E’ una simbiosi che si completa quando Barr, microfono alla mano, si lancia nel pubblico per far cantare a qualche fortunato kid cinque secondi di "This Is Your Life", prima di riprendersi la scena con una manciata di cover di traditional song celtiche, ovviamente distorte e spinte a velocità folli: la danzereccia "Captain Kelly’s Kitchen", la "Auld Triangle" di poguesiana memoria e l’anthem "The Wild Rover", in cui i Murphys dimostrano la loro versatilità strumentistica alternandosi a suonare mandolino, banjo, fisarmonica e bagpipes, mentre un infaticabile Matt Kelly, dietro le pelli, completa la distruzione di ciò che di folk rimaneva nelle versioni originali!

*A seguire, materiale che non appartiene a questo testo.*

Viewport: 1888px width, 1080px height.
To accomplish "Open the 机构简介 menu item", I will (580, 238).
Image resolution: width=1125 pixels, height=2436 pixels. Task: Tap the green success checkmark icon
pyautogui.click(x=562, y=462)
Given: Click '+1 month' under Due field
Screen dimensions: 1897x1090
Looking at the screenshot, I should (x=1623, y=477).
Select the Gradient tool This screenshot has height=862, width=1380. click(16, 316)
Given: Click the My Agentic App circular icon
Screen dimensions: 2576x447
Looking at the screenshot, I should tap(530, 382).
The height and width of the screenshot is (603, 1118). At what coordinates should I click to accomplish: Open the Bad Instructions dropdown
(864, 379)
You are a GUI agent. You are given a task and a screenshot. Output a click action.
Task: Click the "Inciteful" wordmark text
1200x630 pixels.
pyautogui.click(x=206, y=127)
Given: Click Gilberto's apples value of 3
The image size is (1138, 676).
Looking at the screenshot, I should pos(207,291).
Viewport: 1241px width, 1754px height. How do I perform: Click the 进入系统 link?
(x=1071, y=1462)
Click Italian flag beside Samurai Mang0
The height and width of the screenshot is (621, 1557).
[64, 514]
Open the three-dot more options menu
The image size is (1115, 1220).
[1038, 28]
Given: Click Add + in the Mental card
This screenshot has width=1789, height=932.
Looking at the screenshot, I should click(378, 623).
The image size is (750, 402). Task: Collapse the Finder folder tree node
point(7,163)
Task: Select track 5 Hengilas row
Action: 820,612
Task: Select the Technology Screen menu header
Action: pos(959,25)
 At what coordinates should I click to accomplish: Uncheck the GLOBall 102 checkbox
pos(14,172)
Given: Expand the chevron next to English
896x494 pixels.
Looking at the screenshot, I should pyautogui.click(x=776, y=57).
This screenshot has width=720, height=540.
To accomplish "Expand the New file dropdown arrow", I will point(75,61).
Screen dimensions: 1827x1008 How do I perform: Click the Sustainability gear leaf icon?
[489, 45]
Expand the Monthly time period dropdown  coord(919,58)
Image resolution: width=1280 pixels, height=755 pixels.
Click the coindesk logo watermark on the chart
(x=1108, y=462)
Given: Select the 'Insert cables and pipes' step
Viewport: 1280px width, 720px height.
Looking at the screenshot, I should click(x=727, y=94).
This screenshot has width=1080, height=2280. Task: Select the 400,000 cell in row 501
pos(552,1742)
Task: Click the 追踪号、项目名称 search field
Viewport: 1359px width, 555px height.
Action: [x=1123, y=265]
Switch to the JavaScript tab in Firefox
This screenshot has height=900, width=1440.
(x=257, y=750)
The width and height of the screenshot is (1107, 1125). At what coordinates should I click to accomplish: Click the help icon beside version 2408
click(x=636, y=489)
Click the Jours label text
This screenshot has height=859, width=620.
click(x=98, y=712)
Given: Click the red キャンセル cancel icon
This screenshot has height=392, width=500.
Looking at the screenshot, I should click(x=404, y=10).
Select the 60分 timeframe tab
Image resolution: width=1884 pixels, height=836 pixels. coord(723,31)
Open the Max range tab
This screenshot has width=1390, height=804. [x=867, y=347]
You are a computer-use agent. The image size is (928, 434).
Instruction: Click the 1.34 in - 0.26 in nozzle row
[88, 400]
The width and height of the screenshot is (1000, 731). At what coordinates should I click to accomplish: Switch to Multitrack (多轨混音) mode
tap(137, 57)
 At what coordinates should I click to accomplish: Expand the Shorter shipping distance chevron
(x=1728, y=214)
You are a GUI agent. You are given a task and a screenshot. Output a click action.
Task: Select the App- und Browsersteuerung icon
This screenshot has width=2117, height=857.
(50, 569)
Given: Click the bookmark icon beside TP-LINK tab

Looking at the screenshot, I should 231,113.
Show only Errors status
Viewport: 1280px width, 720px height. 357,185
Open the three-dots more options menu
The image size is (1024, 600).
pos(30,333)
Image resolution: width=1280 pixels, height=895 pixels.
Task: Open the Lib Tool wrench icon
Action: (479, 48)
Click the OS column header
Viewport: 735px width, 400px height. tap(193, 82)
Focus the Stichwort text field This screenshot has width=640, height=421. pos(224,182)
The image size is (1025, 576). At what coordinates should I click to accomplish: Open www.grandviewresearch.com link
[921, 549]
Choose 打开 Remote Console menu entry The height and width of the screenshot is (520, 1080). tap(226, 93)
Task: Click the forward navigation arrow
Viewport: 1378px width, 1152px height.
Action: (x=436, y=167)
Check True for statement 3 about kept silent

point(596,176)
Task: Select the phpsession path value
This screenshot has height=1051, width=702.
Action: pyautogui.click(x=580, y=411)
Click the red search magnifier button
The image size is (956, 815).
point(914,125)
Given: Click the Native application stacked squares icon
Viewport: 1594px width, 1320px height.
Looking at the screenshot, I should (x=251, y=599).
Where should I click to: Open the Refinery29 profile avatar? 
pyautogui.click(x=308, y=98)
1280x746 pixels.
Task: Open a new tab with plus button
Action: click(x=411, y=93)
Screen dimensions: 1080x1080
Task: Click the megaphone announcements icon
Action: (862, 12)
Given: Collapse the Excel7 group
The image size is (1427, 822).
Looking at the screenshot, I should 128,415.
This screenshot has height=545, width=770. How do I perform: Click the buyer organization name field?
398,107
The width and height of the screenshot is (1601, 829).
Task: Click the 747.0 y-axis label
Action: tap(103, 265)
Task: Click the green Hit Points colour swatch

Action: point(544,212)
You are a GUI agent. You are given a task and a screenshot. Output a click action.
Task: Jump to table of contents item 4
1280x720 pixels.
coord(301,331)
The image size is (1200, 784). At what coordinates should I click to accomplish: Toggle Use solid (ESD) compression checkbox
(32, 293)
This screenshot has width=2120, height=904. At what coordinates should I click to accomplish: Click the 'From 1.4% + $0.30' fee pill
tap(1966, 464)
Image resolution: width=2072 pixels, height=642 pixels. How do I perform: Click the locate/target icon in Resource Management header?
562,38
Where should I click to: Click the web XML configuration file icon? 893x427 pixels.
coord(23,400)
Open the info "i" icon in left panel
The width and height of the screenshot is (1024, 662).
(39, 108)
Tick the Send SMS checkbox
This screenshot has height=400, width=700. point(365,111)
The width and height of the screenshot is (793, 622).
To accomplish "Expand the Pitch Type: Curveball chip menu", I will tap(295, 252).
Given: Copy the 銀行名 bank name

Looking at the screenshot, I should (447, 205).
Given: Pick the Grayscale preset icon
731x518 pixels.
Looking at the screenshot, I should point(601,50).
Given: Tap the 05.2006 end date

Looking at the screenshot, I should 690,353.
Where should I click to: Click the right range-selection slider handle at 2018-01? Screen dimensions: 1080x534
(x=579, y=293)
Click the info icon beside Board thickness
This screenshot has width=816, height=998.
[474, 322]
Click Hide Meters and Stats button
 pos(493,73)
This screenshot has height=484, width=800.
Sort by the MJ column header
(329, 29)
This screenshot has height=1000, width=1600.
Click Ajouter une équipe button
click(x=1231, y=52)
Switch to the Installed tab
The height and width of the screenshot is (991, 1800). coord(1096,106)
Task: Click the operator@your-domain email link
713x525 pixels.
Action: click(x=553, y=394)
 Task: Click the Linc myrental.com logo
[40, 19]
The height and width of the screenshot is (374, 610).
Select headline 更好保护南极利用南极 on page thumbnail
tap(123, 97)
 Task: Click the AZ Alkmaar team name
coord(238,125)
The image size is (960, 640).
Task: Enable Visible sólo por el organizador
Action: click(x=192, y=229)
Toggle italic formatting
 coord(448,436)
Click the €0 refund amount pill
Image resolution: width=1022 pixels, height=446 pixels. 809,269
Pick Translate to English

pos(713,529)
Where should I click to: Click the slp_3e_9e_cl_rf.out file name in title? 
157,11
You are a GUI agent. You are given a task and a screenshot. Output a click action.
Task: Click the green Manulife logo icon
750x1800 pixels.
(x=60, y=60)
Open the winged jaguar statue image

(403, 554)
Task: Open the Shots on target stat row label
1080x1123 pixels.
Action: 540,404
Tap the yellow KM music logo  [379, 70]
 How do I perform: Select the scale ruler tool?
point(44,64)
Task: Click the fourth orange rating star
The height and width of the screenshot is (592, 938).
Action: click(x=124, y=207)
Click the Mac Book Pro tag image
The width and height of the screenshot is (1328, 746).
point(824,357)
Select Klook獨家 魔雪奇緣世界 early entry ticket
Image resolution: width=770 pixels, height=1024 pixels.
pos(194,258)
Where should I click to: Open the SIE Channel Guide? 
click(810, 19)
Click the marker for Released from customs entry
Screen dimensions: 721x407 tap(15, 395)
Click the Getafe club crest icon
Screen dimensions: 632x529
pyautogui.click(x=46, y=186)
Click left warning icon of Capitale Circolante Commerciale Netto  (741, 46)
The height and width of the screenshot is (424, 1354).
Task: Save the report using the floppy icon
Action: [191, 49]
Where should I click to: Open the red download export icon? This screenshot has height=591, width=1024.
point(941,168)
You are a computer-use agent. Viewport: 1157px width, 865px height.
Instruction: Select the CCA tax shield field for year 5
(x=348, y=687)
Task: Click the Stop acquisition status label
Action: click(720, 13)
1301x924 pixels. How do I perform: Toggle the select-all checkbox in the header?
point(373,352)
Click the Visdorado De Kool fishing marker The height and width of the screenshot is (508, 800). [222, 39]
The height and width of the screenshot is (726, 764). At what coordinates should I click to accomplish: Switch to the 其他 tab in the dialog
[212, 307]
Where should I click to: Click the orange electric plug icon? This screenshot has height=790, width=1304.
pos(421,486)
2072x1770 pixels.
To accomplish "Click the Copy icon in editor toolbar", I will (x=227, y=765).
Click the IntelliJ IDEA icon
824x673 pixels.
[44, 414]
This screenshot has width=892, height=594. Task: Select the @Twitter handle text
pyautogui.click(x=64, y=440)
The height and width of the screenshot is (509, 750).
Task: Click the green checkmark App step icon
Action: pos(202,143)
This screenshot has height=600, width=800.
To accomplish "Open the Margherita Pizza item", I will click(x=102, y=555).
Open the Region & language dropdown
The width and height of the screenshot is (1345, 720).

Vorresti solo allontanarti di qualche metro dal pogo, tirare il fiato e scambiare qualche parola con un indigeno nel tuo tedesco trapattoniano, ma appena dai le spalle al palco, Lynch suona l’attacco della blue collar "The Gauntlet", il suo ritornello inneggiante alla working class ti riporta di peso in mezzo all’inferno e non puoi fare a meno di gridare "Stand Up And Fight! And I’ll Stand Up With You" anche se cominci a sentire il sapore del sangue che ti sale in gola.
Finalmente il combo bostoniano si prende cinque minuti di pausa per bersi una pinta di stout nel backstage, ti lascia a fare la conta delle canzoni già suonate e a preoccuparti per quelle a cui inevitabilmente non potrai assistere. Lo show ricomincia da una "Black Velvet Band" che profuma di verde Irlanda per poi buttarsi nella furia hardcore oldschool di "Citizien C.I.A." e nell’ Oi! di "Road Of The Righteous"; con il ritornello della poppy "Sunshine Highway" si torna su territori più melodici tanto cari agli ultimi Dropkick Murphys, mentre il punk anni 70 di "Workers’ Song" chiude la panoramica di tutte le influenze che hanno portato questa fenomenale live-band ai livelli attuali.

I nostri non si dimenticano neppure della loro anima più introspettiva e romantica, e danno vita a versioni semi-acustiche di "Forever" e "Bastards On Parade", con almeno metà dei presenti che si ritrovano per magia con il cuore in mano a cantare le loro paure/speranze per un futuro da passare assieme a qualcuno di speciale… foreveeeeeeeeeeeeeeer! Non hai comunque molto tempo per immalinconirti, visto che il maestoso Spicy McHaggis con la sua cornamusa ha preso possesso del palco per lo showcase conclusivo: come d’abitudine, vengono fatte salire sul palco una decina di riot grrrls locali (peraltro di ottima qualità) per ballare e cantare "The Spicy McHaggis Gig" in mezzo ai Murphys, una scena che si ripete con la bucolica "Kiss Me I’m Shitfaced!" prima del Gran Finale… Casey, Barr e Lynch cedono i microfoni a una trentina di kid indemoniati saliti on stage per urlare al cielo assieme ai propri idoli "Skinhead On The MBTA", il vero manifesto del gruppo.
E quando scendi da quei due metri d’altezza con in mano la tracklist del concerto strappata con i denti dall’amplificatore e con un plettro regalato da Lynch in persona, ti sembra che farti 300 chilometri per vedere un concerto dei Dropkick Murphys sia una delle idee più intelligenti che tu abbia mai avuto.